So we are estimating that to be $60 million to $70 million in the second quarter and then to be reduced in the third and fourth quarter to end at $45 million to $55 million per quarter. Pushing gears from in and talk about liquidity on slide 24, at quarter-end our net debt was $3.1 billion, debt to book capitalization of 46% and our credit facility availability was $370 million.
This is slightly down from where we were at your year-end and really should be our high point for the year. I would expect that long-term debt should decrease over the remainder of the year, you know borrowing any further declines in commodity prices.
We did amend our credit facility here in April and so if you turn to slide 25, I'll give you a summary of where we are in the amendment. Amendment changed our PV to total debt ratio in our covenant from 1.75 to 1.5 times over the next two years.
As a technical matter we did adjust our PV to total debt calculation to receive credit for the PSE MLP units that PXD owns. This wasn't contemplated in our original credit agreement that we did in 2007, and so we thought that the amendment was worthwhile to do as a technical matter to include those into the calculation.
We also increased the pricing into the credit facility from LIBOR plus 75 basis points to LIBOR plus 200 basis points and increased our commitment fees from 12.5 basis points to 37.5 basis points, and no change to our debt-to-book capitalization covenant of less than 60%. As we looked at it, it is really the rational for something that we didn't have to do.
We had plenty of headroom under our existing covenant and with the current bank pricing, but due to the volatility in commodity prices that we've seen we though it was prudent to go ahead and do the amendment just ensure that we had maximum liquidity if prices where to go substantially lower. And so in return for that we increased the pricing of the credit facility.
As Scott mentioned, we are still very much committed to a free cash flow model and to reducing debt over the next two to three years and so we would expect without that time period that we would target a net debt-to-book capitalization ratio of 35% to 40%. To that end turning to slide 26, we have added new derivative positions since year-end and you can see those on slide 26 here what we've added.
Really the objective of our derivative program is to ensure a minimum level of capital for these years, so that we can have confidence in returning back to drilling, particularly oil drilling in 2010 and 2007 and also received, achieved some debt reduction.
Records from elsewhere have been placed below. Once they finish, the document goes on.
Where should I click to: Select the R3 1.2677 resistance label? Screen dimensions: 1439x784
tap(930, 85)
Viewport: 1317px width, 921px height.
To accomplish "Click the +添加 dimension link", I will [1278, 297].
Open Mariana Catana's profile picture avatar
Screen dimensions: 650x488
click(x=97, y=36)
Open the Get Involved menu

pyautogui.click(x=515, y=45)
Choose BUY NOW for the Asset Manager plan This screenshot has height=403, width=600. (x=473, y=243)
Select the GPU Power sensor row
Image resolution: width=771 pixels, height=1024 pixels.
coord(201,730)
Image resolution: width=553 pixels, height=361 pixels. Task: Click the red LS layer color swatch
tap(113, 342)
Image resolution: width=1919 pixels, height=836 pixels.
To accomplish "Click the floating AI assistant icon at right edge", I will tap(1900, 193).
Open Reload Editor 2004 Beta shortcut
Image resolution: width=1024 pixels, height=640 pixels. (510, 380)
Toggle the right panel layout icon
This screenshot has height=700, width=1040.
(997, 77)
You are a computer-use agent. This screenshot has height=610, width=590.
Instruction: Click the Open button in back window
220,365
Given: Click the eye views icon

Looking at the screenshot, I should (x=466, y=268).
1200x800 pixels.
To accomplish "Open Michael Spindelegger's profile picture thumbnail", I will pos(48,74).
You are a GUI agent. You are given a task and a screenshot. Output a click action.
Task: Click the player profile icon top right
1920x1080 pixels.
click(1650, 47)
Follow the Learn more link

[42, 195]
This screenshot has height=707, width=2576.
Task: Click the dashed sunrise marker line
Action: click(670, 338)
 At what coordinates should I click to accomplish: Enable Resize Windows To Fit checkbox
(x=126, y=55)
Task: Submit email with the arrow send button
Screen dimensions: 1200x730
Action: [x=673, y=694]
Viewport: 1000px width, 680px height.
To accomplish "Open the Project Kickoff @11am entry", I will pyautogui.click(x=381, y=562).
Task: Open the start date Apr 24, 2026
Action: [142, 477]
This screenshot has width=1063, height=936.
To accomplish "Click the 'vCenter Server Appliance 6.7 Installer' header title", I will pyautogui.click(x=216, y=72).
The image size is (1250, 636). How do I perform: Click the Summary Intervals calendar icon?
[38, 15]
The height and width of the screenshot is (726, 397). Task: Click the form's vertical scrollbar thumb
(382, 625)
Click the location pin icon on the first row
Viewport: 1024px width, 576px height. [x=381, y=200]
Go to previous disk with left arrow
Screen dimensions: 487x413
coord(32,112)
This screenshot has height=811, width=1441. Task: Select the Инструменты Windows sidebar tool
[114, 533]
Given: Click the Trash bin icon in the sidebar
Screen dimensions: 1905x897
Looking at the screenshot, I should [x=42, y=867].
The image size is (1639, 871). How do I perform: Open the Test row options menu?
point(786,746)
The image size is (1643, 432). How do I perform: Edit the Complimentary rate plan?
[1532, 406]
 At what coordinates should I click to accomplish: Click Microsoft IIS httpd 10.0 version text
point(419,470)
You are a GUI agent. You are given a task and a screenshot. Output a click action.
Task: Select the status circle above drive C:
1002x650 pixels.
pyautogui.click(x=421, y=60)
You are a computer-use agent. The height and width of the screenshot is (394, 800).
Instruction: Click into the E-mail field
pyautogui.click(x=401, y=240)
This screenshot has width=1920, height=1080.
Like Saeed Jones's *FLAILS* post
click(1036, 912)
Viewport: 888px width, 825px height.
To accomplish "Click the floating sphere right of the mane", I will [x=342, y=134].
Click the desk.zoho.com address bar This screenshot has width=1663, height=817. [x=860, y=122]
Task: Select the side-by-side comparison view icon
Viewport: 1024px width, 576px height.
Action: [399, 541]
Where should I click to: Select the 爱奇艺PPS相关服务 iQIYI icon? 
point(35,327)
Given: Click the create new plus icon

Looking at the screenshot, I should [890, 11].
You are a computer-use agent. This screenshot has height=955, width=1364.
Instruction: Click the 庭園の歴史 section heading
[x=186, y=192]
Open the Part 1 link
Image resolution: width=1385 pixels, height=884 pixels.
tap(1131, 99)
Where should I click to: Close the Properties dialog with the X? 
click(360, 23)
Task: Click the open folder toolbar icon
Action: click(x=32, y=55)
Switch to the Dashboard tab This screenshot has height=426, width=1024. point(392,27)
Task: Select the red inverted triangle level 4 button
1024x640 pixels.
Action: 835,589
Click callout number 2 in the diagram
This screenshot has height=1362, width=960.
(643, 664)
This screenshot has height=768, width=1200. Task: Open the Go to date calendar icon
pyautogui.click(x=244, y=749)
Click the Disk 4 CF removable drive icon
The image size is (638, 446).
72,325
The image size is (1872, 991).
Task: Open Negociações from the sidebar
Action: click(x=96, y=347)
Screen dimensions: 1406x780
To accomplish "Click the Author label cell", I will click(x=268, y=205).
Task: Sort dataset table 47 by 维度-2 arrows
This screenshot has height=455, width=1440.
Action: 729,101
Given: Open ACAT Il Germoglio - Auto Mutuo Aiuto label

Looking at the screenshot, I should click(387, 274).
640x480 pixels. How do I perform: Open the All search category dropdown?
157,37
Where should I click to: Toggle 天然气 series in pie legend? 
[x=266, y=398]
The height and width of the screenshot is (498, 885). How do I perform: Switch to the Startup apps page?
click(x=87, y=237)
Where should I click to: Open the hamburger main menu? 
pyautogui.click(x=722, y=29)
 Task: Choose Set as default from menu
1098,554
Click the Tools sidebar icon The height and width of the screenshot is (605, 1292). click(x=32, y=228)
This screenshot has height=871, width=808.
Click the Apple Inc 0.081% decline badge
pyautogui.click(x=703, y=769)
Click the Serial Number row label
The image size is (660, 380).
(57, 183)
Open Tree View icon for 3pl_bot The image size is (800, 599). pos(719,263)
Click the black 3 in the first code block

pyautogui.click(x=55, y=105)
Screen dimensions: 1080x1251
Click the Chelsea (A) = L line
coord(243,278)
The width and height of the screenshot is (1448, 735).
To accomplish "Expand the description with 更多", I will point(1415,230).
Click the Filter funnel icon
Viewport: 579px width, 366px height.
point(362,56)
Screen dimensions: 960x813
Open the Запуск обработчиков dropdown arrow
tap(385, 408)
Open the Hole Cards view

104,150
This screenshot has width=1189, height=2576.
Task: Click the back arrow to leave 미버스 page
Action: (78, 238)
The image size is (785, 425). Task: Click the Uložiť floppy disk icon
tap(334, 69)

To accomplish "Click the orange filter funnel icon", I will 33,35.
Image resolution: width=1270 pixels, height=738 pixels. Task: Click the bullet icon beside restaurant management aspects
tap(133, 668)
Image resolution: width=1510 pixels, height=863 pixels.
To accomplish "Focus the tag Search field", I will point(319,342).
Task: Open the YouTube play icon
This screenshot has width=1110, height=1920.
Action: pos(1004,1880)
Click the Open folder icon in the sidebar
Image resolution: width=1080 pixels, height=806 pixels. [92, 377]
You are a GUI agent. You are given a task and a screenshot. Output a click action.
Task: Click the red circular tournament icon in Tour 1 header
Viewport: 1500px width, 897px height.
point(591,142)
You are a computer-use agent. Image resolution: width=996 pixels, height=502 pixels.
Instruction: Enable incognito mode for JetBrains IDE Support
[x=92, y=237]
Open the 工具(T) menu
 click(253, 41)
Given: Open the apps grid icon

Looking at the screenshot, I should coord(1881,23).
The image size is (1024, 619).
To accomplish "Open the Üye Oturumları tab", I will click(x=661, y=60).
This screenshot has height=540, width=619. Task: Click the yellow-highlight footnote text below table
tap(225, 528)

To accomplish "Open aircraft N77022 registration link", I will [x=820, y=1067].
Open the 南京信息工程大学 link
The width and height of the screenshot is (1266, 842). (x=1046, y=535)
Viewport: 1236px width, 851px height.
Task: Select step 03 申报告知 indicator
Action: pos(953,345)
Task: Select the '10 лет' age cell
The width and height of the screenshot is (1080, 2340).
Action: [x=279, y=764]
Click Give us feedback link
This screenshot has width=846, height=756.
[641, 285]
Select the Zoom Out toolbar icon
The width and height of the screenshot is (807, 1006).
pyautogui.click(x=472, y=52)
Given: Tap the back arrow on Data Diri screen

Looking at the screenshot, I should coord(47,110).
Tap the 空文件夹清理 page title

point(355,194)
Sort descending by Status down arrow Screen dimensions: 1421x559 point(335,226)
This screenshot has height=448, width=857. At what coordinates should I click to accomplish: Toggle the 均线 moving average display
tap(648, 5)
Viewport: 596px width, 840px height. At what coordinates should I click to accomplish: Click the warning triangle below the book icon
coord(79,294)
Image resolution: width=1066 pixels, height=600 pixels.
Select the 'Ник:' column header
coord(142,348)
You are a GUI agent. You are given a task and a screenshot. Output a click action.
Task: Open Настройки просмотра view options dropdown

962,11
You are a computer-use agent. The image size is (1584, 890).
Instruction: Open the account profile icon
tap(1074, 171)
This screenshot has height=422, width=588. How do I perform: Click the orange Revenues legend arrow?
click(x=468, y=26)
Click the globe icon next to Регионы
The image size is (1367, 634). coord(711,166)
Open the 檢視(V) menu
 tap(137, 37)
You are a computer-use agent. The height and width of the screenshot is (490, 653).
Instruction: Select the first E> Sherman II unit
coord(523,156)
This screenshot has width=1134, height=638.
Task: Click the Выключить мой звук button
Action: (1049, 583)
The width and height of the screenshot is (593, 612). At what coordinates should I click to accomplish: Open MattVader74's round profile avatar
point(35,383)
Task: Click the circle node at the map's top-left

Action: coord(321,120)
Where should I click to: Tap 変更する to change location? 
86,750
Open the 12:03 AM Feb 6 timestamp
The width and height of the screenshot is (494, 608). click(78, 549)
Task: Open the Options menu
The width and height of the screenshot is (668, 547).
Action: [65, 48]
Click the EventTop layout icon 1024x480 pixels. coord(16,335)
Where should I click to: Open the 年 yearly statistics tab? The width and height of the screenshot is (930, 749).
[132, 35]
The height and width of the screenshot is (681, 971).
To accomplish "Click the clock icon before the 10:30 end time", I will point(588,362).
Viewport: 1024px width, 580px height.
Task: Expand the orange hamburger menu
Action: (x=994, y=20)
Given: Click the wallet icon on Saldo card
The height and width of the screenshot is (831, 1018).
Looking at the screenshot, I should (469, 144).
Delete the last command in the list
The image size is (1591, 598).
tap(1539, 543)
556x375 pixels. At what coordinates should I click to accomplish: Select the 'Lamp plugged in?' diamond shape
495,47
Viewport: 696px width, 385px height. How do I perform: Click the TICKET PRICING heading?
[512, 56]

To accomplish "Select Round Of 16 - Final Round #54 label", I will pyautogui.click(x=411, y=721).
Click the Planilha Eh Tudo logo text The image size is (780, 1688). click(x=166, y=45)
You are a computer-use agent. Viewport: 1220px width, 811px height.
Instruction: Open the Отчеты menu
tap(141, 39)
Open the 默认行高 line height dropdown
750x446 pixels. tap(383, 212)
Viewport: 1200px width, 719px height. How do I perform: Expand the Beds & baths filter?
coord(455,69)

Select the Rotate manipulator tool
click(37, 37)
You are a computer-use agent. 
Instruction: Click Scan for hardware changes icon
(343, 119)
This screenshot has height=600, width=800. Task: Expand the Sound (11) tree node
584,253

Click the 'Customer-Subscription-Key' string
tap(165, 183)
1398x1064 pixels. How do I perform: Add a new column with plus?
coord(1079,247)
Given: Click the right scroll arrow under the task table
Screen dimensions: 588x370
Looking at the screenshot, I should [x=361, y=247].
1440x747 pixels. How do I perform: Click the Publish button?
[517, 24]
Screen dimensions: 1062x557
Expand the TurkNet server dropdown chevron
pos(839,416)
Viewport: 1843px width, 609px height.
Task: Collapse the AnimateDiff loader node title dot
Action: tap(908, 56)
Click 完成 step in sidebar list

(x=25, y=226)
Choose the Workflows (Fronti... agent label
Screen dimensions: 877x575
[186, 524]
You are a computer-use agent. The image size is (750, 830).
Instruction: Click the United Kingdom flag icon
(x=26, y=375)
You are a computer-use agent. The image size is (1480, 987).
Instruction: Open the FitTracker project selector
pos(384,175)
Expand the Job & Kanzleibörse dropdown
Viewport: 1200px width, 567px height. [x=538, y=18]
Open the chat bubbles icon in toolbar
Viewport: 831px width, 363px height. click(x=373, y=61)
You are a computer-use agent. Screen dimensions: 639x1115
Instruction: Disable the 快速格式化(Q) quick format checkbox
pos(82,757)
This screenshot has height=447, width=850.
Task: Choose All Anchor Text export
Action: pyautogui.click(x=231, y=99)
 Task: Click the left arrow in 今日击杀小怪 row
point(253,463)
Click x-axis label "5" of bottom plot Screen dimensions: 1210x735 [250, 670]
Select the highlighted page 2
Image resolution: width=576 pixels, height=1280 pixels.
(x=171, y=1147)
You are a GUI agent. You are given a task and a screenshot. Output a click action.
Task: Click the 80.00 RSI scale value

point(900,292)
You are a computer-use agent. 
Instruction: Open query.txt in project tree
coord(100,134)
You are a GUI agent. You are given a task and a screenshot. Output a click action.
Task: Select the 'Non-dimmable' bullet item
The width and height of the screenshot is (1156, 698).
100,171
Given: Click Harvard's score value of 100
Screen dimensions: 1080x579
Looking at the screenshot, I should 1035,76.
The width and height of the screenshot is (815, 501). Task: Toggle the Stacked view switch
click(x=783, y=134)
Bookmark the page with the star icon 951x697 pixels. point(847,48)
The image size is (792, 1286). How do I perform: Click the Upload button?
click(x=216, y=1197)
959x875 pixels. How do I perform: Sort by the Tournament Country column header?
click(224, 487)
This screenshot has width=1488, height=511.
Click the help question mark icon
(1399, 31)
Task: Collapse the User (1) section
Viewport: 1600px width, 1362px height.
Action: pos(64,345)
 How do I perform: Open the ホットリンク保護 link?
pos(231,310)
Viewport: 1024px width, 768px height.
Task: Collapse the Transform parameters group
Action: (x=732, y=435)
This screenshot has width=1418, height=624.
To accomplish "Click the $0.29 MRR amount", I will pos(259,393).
So, as you can see from the slide here, if you add these positions to our existing positions, we have 25% to 30% of our 2010 and 2011 forecasted oil production covered by derivatives and 70% of our 2010 gas production.
And I will continue to monitor our – the markets and probably add incremental positions in the future as well. Turning to slide 27 and going to second-quarter guidance.
Daily production is expected to average 117,000 122,000 BOEs per day for the second quarter. Production costs are expected to be $12 to $13 per BOE and obviously we are still working to reduce cost and bring those down even lower.
Exploration and abandon, $15 million to $25 million. DD&A per BOE of $16 to $17, this reflects the first quarter run rate and as predicated that we still expect to have low gas prices at the end of June.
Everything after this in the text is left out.